Excerpted passage start
The trade prices every polished stone against the Rapaport list, an international wholesale benchmark quoted in US dollars per carat for each colour-and-clarity combination at each size; a stone then trades at a discount to that list for its exact make, the rand-dollar rate of the day converts it, and 15% VAT is added. The rose gold itself is priced on the metal weight the design uses, and the making on top.

Because we cut the diamond in-house, the importer-and-wholesaler markup is simply not in your price; you pay a wholesale-direct, Rapaport-referenced level for the same GIA-certified specification a retail counter would mark up. And because rose gold, like yellow, flatters a lower colour grade, it is often a metal on which we can build genuine value. The only honest figure is one quoted for your exact stone and design, so we show live, fully-landed ZAR prices on real GIA-certified diamonds and then quote your chosen ring firm in writing before any work begins.

Rose gold engagement rings: common questions

Is rose gold a good choice for an engagement ring?

Yes, and on two counts that are easy to miss. The obvious one is the look: rose gold is warm, romantic and distinctive, a soft pink that flatters a wide range of skin tones and gives a ring a character somewhere between vintage and modern.

The less obvious one is that rose gold is the most hard-wearing of the three golds, because the copper that gives it its colour also makes the alloy harder than yellow or white gold. Like yellow gold, it is worn as its own colour and never needs rhodium re-plating.

The main thing to weigh is simply whether the pink tone is to your taste, and how it sits with your diamond, both of which are best judged on the actual stone in the actual metal, which we will show you before you commit.

What is rose gold actually made of?
Excerpted passage end
Given records start
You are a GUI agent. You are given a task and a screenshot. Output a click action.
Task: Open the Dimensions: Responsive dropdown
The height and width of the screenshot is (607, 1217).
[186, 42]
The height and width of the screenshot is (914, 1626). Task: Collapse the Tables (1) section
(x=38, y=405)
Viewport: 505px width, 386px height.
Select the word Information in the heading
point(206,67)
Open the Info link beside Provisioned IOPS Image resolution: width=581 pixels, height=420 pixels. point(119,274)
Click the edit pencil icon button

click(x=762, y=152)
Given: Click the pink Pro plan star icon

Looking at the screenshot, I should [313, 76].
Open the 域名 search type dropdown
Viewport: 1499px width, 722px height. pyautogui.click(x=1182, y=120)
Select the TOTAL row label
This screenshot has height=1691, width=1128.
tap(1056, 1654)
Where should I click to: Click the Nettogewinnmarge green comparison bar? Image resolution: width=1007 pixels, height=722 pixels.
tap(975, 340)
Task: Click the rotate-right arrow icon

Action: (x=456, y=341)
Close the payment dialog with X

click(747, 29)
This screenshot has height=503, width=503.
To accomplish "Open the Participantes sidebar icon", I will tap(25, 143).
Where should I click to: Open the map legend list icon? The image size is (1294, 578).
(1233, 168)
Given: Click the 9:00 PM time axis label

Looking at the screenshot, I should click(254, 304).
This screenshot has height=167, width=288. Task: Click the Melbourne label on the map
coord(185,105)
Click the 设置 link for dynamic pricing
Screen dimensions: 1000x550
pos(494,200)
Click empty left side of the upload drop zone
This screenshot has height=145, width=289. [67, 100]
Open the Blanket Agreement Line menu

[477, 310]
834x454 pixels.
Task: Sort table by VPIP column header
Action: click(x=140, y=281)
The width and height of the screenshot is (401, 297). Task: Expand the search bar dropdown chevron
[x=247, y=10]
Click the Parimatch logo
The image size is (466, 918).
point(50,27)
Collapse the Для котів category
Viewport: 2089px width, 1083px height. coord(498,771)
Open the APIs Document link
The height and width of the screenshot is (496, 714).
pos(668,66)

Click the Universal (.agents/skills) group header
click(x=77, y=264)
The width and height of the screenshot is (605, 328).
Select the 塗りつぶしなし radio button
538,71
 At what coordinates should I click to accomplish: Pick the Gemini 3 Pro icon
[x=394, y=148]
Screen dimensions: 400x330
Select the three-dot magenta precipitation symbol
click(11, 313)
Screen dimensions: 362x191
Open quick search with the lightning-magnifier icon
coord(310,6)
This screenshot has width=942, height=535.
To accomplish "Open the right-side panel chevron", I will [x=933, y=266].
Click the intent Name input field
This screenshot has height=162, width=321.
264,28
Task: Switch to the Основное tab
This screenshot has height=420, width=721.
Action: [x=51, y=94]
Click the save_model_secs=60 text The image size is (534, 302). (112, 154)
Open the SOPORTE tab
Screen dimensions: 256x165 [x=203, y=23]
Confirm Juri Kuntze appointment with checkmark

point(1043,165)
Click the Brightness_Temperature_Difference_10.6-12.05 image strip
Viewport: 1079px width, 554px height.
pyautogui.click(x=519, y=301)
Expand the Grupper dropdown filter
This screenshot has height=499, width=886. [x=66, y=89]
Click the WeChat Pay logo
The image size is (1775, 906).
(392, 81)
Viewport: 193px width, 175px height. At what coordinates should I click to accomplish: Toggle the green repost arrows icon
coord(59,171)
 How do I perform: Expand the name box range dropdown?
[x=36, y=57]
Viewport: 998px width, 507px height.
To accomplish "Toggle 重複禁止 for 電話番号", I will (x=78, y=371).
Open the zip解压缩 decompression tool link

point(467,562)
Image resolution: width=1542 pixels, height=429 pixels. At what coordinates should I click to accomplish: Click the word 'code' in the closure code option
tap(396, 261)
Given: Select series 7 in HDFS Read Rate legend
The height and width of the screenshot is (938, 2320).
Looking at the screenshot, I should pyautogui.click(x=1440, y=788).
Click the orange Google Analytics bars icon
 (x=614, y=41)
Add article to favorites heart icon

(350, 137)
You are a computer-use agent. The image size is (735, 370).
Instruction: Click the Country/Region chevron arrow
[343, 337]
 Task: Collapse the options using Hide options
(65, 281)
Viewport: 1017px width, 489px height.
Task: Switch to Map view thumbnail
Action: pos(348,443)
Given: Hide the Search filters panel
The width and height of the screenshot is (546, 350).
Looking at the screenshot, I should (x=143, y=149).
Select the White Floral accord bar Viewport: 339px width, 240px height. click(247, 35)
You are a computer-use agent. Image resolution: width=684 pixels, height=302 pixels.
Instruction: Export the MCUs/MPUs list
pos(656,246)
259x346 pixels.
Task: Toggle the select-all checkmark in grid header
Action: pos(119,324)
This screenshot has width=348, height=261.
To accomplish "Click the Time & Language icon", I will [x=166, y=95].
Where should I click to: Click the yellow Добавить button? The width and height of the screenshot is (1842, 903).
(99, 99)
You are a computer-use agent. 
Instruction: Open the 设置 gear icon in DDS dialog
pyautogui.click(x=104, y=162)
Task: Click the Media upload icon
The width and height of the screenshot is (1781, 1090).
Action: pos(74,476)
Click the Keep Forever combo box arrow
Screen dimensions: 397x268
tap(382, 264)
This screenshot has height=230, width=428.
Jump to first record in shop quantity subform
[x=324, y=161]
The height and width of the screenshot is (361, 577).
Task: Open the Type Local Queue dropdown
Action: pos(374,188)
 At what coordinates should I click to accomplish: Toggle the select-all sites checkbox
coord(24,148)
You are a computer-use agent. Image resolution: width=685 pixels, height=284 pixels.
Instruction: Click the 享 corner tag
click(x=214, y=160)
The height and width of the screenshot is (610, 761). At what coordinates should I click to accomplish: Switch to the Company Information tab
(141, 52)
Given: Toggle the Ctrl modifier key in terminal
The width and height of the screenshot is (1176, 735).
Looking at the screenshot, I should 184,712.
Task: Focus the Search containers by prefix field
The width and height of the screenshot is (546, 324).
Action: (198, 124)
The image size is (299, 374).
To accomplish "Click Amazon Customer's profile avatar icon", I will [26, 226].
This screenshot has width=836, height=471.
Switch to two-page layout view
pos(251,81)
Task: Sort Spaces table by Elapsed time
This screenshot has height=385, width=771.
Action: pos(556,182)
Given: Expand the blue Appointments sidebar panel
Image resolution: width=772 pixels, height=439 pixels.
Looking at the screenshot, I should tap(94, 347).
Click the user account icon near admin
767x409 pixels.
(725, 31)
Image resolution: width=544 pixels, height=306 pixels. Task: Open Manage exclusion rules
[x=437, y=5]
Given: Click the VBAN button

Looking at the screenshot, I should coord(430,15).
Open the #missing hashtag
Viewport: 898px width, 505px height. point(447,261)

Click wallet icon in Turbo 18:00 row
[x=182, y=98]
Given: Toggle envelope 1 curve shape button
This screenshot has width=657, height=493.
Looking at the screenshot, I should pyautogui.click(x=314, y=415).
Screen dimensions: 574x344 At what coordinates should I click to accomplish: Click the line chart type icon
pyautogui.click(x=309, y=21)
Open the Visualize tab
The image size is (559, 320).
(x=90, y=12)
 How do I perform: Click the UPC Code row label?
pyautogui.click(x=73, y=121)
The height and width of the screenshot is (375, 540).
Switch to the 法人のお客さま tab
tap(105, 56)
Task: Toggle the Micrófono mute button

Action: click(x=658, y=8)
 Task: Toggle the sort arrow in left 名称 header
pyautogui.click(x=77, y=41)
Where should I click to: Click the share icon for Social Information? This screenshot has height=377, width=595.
Given records end
(Short problem) Could you retype the rose gold engagement ring text above in full, word for word, without changing anything?

(Written solution)
The trade prices every polished stone against the Rapaport list, an international wholesale benchmark quoted in US dollars per carat for each colour-and-clarity combination at each size; a stone then trades at a discount to that list for its exact make, the rand-dollar rate of the day converts it, and 15% VAT is added. The rose gold itself is priced on the metal weight the design uses, and the making on top.

Because we cut the diamond in-house, the importer-and-wholesaler markup is simply not in your price; you pay a wholesale-direct, Rapaport-referenced level for the same GIA-certified specification a retail counter would mark up. And because rose gold, like yellow, flatters a lower colour grade, it is often a metal on which we can build genuine value. The only honest figure is one quoted for your exact stone and design, so we show live, fully-landed ZAR prices on real GIA-certified diamonds and then quote your chosen ring firm in writing before any work begins.

Rose gold engagement rings: common questions

Is rose gold a good choice for an engagement ring?

Yes, and on two counts that are easy to miss. The obvious one is the look: rose gold is warm, romantic and distinctive, a soft pink that flatters a wide range of skin tones and gives a ring a character somewhere between vintage and modern.

The less obvious one is that rose gold is the most hard-wearing of the three golds, because the copper that gives it its colour also makes the alloy harder than yellow or white gold. Like yellow gold, it is worn as its own colour and never needs rhodium re-plating.

The main thing to weigh is simply whether the pink tone is to your taste, and how it sits with your diamond, both of which are best judged on the actual stone in the actual metal, which we will show you before you commit.

What is rose gold actually made of?